Please note that the borough level data should be interpreted with caution, Covid-19 had a significant impact on data collection and the caveats for the data can be found below.

Activity Levels Amongst Children and Young People in Salford

The Chief Medical Officer (CMO) recommends that all children and young people achieve 60 minutes of physical activity a day, in Salford just a third of young people achieve this. Concerningly, over four in ten do not even achieve 30 minutes of physical activity every day, this is above both the National and the Greater Manchester (GM) average for less active. 

Borough comparisons of less active

The proportion of children active in Salford has significantly decreased (-9.2%) since the Active Lives Children and Young People Survey launched in 2017/18, there was also a significant decrease (-11.8%) compared to last year. However, this should be interpreted with caution due to missing phases or terms in data collection.

Children and Young People in Salford

The levels of physical activity in Salford are important because:

  • One in four (23.1%) children leave primary school overweight or obese, we know that physical activity has a role to play in these figures and this was highlighted by the Chief Medical Officer with active travel and physical activity being highlighted as approaches to tackle childhood obesity.
  • A third (34.8%) of children are classified as living in poverty in Salford (after housing costs) according to End Child Poverty.
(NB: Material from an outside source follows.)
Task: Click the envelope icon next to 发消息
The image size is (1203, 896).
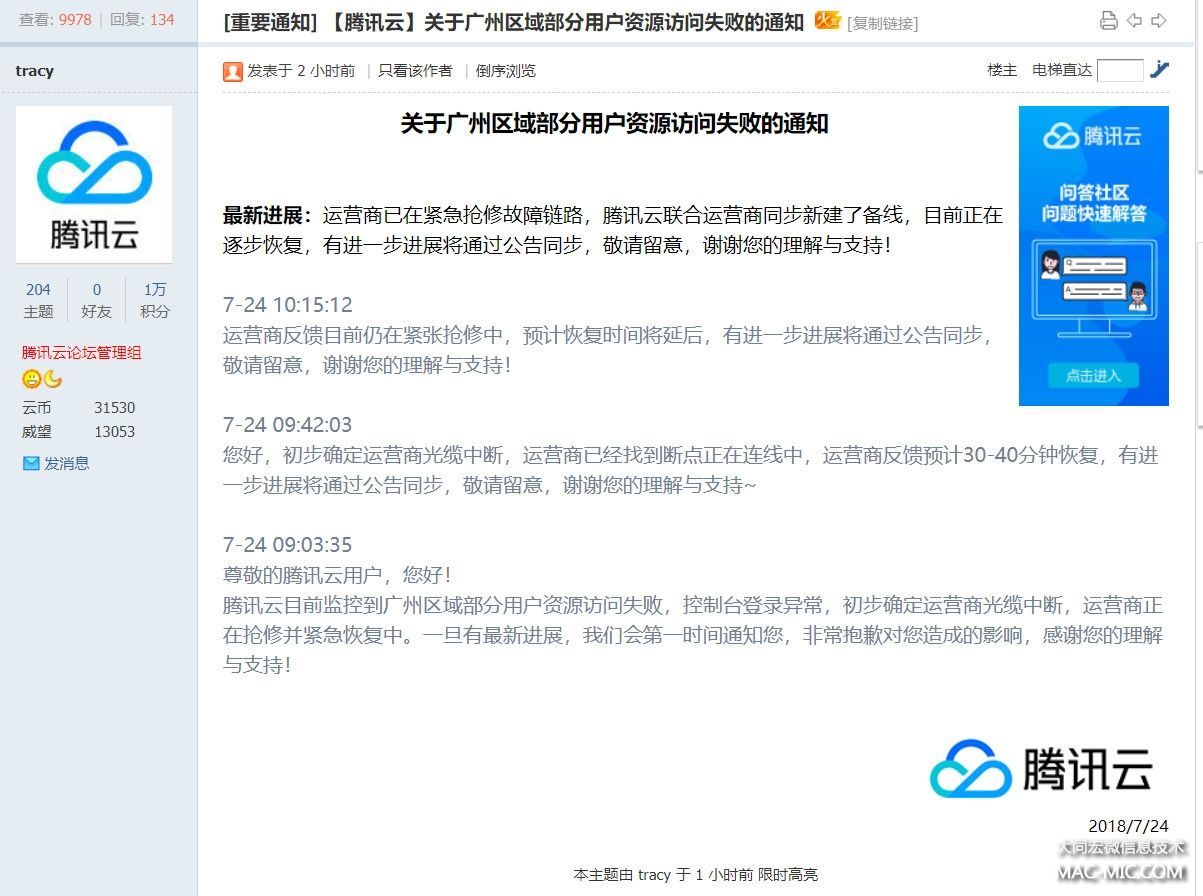Action: 31,463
The Active Lives Survey shows us that those young people from less affluent households are more likely to be less active. 

Data Caveats

  1. Some of the data has been suppressed because they have less than 150 responses in total or only 1-2 responding schools in the Local Authority meaning the data is insufficiently reliable
  2. Whilst there may be a change compared to baseline (2017/18) or last years release (2018/19) the reliability and validity of assessing change is affected by the fact that certain school phases or terms may be missing within the data.

Activity levels differ by term, and so where you are not comparing like for like the result will be different due to the profile, not solely through a genuine change – if there is a genuine change this will be hard to unpick. In the case of large changes you might assume the scale is exaggerated but the direction is likely, with smaller changes we would recommend not relying on these. The same applies with school phases.